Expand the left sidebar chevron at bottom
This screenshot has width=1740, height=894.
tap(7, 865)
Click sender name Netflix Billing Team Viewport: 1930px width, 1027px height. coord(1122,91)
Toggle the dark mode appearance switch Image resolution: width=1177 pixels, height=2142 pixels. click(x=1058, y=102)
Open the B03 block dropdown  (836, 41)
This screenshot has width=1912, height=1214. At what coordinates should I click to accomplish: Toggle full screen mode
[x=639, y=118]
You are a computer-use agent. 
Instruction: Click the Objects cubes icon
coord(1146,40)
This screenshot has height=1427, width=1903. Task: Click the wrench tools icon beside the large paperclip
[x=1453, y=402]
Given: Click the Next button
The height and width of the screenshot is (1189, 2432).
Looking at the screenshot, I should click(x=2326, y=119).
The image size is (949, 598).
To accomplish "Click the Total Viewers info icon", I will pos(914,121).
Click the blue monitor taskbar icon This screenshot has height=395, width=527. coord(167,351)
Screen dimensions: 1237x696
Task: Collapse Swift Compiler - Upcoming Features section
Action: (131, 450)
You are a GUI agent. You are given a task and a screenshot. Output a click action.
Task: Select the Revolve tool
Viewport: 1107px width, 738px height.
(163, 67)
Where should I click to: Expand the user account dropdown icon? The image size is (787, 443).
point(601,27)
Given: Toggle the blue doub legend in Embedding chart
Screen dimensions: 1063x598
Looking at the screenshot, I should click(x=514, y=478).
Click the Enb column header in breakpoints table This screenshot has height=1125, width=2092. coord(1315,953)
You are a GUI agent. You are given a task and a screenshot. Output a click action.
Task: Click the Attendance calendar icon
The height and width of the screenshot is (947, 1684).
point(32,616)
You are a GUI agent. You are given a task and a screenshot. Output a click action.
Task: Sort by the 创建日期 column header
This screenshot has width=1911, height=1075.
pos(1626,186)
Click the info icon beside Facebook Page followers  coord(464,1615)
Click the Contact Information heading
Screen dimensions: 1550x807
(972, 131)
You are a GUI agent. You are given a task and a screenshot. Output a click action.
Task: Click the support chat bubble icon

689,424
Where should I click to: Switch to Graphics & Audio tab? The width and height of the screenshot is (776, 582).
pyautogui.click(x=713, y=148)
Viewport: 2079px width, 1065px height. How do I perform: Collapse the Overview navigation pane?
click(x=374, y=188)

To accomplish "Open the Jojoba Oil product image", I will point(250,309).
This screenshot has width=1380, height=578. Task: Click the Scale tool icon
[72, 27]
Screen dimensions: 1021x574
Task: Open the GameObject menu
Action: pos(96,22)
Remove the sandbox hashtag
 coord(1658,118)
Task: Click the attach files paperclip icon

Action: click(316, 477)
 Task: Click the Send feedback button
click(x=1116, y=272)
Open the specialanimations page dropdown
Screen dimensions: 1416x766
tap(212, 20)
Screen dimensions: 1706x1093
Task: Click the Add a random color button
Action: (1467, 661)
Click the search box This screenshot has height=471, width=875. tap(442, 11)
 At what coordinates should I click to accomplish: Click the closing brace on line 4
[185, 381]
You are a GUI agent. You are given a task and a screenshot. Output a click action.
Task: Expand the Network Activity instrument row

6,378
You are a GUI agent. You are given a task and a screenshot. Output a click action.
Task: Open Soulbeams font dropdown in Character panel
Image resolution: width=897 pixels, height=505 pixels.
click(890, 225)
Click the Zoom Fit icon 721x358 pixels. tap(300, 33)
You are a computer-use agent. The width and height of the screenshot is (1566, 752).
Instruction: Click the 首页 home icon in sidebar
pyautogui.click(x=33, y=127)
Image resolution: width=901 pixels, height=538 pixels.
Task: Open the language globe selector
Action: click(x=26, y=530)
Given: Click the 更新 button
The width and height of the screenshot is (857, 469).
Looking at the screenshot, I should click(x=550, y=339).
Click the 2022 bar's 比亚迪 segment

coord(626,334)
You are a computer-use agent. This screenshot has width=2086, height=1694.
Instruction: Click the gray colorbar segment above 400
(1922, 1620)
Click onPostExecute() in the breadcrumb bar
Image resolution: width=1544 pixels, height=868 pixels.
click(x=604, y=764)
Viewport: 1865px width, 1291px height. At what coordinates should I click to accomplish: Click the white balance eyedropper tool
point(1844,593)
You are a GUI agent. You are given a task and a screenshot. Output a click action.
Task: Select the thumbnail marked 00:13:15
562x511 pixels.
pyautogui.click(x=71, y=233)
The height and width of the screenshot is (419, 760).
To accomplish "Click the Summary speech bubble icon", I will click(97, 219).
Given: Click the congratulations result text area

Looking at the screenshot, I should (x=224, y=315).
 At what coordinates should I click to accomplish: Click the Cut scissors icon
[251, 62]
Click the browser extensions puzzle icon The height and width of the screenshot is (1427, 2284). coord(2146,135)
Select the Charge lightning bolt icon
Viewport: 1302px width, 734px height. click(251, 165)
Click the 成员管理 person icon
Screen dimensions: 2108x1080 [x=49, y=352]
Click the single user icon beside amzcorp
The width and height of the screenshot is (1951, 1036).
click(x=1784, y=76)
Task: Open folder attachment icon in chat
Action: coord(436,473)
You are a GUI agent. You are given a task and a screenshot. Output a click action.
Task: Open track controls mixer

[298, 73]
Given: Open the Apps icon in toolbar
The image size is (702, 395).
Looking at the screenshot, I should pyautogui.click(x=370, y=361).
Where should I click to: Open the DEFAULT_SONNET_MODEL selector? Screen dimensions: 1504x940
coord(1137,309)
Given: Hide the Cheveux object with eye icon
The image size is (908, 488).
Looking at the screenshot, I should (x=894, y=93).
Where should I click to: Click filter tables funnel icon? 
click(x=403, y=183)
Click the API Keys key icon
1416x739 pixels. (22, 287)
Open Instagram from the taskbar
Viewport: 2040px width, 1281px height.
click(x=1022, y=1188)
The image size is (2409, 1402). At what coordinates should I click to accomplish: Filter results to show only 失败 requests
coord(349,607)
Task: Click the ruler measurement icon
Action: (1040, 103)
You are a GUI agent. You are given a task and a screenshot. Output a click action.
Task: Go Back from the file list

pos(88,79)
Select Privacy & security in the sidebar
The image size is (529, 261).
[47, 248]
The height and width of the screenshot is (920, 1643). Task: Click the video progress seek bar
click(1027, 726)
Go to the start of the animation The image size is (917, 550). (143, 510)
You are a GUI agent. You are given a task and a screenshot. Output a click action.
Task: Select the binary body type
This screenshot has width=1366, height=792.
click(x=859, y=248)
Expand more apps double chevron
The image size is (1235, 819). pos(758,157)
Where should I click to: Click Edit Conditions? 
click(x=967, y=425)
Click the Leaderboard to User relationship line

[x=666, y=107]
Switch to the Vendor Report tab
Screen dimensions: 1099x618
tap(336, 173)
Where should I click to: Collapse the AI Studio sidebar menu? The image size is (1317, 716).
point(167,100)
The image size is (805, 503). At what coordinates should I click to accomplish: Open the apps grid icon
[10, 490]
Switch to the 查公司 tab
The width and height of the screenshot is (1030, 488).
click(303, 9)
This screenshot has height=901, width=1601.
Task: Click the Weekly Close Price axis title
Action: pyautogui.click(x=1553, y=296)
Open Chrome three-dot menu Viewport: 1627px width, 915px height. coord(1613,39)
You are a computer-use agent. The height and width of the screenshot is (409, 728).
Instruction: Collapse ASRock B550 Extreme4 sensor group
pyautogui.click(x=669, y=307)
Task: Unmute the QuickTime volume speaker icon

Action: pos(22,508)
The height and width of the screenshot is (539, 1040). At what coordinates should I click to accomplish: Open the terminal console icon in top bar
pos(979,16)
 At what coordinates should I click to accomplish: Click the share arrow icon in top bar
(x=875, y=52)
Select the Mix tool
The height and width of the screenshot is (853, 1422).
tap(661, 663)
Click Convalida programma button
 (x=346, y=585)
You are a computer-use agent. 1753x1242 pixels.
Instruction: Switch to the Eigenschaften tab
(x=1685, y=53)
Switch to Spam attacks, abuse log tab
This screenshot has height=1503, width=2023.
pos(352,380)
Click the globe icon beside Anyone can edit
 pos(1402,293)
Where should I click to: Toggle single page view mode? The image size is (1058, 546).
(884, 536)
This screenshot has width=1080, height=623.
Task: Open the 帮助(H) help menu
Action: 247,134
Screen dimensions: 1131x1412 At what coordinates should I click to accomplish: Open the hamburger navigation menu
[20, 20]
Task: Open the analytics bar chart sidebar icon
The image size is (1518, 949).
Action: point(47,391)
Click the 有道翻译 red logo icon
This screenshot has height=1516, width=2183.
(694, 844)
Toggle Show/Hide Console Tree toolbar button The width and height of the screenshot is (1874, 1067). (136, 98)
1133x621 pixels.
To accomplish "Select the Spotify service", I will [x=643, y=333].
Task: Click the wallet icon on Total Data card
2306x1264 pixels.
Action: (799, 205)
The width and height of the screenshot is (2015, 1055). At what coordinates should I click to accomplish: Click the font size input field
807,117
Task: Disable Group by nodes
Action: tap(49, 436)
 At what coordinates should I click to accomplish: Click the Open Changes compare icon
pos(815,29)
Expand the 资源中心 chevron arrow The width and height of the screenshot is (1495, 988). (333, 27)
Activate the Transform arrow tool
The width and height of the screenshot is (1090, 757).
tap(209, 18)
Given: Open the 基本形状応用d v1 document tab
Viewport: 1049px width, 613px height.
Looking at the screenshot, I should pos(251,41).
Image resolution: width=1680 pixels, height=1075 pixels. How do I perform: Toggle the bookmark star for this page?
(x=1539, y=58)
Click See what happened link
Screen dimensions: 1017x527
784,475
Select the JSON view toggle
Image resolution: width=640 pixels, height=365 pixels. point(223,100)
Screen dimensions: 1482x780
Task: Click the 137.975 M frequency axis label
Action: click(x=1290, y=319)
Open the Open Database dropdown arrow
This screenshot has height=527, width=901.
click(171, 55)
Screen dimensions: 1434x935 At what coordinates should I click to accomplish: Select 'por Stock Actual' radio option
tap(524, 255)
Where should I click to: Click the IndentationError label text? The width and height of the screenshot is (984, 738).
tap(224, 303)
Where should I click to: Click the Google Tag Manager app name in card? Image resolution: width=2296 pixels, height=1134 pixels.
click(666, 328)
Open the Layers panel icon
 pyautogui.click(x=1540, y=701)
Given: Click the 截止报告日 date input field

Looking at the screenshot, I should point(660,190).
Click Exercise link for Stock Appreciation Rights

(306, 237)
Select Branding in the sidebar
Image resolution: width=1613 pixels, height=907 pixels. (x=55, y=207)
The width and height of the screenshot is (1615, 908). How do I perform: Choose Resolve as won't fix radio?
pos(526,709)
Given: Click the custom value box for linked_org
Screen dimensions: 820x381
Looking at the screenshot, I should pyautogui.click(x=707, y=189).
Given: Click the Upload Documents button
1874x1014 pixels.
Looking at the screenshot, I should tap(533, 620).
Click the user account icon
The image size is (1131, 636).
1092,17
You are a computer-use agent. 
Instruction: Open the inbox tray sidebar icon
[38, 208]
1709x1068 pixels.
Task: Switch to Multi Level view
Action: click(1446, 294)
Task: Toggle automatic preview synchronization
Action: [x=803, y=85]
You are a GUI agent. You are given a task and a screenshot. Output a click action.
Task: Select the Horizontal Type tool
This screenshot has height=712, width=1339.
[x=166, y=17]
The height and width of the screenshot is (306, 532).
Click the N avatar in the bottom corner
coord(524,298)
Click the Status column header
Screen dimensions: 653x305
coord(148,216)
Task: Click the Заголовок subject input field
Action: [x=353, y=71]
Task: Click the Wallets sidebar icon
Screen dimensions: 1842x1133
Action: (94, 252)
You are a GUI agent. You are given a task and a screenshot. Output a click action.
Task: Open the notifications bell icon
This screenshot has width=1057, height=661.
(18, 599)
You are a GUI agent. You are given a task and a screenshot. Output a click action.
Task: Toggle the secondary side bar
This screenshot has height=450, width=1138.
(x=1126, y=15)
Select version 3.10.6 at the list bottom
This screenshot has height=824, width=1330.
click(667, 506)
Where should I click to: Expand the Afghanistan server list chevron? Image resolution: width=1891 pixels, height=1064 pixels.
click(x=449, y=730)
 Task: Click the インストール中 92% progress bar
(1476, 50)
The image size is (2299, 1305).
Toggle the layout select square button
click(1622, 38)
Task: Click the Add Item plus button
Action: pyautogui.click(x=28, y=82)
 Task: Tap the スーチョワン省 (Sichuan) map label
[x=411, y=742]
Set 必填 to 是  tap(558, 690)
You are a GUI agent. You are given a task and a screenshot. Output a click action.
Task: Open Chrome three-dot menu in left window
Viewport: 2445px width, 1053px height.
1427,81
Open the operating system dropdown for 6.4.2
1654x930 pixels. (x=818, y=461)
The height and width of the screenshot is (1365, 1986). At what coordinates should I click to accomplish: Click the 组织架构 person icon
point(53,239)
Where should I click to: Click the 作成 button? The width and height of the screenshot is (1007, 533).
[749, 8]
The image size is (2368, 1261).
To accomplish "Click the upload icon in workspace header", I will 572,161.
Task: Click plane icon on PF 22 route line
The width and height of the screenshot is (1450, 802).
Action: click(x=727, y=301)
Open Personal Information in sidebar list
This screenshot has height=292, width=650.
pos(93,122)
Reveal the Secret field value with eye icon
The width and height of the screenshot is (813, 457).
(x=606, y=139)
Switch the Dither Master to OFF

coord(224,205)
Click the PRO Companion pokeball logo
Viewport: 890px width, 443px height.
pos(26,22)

Exercise prompt: Line count for "with": count the lines in the records above that contain this word, and write only the number.

Result of this task: 2